JONATHAN DOVE (b 1959 )
Jonathan Dove was born in London in 1959. His early musical experiences came from playing the piano, organ and viola. He studied composition with Robin Holloway at Cambridge University and, after graduation, worked as a freelance accompanist, repetiteur, animateur and arranger. As a composer his breakthrough commission was the airport comedy Flight. Originally commissioned for Glyndebourne Touring Opera in 1998, Flight was soon produced as part of the main festival and broadcast on network television, and has since gone on to achieve astounding success, with some thirteen productions to date in Europe, the United States and Australia. The community opera Tobias and the Angel and The Palace In The Sky, commissioned by English National Opera, followed.
Dove’s natural sense for theatre often finds its way into his instrumental compositions. Stargazer, a concerto for trombone and orchestra commissioned by the London Symphony Orchestra has been described by him as an opera for the solo instrument—the initial stimulus being a typically theatrical image of the trombone as a kind of musical telescope. In The Magic Flute Dances, a concerto for flute and orchestra, Dove imagines the life of Mozart’s eponymous instrument once the opera has ended. Moonlight Revels, a double concerto for trumpet and saxophone describes the volatile relationship between Shakespeare’s Titania and Oberon.
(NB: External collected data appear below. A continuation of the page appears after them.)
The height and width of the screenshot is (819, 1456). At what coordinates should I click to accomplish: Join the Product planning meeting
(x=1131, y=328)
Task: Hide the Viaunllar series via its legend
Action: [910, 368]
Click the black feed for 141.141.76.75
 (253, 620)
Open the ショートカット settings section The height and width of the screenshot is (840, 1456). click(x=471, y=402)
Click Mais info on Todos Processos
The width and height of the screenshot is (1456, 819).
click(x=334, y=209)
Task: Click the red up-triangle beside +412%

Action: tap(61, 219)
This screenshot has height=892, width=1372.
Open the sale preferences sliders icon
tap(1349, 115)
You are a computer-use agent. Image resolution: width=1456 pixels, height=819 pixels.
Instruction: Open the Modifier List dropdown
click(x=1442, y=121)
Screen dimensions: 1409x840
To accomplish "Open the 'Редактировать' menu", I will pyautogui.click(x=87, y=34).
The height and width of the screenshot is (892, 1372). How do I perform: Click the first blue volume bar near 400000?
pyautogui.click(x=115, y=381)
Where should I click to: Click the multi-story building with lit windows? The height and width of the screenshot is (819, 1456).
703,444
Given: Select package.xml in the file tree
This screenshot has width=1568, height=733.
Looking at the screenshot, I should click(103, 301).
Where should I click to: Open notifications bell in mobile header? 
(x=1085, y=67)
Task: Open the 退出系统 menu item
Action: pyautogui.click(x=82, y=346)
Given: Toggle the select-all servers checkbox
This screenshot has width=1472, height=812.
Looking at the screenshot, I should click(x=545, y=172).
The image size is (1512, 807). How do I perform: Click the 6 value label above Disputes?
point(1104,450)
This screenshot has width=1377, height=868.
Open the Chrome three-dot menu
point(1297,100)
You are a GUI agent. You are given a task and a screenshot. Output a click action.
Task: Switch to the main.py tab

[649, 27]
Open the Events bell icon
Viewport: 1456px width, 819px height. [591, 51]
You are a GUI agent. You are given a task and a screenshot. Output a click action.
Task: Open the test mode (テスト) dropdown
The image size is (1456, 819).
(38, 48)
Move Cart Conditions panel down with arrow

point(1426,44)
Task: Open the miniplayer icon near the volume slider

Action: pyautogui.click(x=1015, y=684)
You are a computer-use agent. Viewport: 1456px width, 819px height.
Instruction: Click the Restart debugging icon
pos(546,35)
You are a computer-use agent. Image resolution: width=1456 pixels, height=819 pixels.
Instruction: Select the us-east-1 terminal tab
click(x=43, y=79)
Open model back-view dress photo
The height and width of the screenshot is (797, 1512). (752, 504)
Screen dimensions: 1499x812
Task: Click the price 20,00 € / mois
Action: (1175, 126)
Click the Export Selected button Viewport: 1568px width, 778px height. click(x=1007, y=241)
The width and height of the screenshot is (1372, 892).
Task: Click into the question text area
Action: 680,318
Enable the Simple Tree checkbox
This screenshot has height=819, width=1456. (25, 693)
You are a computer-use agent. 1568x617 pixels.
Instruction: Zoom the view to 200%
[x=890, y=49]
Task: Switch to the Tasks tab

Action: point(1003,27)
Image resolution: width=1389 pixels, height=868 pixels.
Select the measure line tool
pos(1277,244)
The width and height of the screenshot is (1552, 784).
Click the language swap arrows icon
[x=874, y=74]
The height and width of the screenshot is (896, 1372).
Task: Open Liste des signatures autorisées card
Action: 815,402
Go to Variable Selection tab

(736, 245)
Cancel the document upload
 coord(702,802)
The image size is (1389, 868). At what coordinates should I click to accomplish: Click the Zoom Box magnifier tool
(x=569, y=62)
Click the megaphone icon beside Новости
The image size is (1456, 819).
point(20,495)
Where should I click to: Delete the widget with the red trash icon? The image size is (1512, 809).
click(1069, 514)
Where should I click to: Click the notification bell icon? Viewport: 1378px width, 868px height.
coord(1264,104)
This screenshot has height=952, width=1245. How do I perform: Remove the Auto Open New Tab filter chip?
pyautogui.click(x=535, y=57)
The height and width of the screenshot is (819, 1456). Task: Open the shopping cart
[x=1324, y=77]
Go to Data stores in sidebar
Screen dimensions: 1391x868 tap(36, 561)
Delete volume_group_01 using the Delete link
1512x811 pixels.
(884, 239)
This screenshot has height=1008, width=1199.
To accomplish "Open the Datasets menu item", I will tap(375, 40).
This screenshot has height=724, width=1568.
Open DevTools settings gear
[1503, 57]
Other highlights include a BBC Radio 3 commission for their sixtieth anniversary, Hojoki, a ‘concert scena’ for counter-tenor and orchestra. The inauguration by Her Majesty the Queen of the Millennium footbridge across the Thames was celebrated with Handelian aplomb in Fanfares Across The Thames, with groups on each bank of the Thames and on a barge on the river firing musical volleys at each other. In 2010 A Song of Joys for chorus and orchestra opened the festivities at the Last Night of the Proms. He has received a Royal Philharmonic Society award, two British Composers Awards and an Ivor Novello Award for his compositions.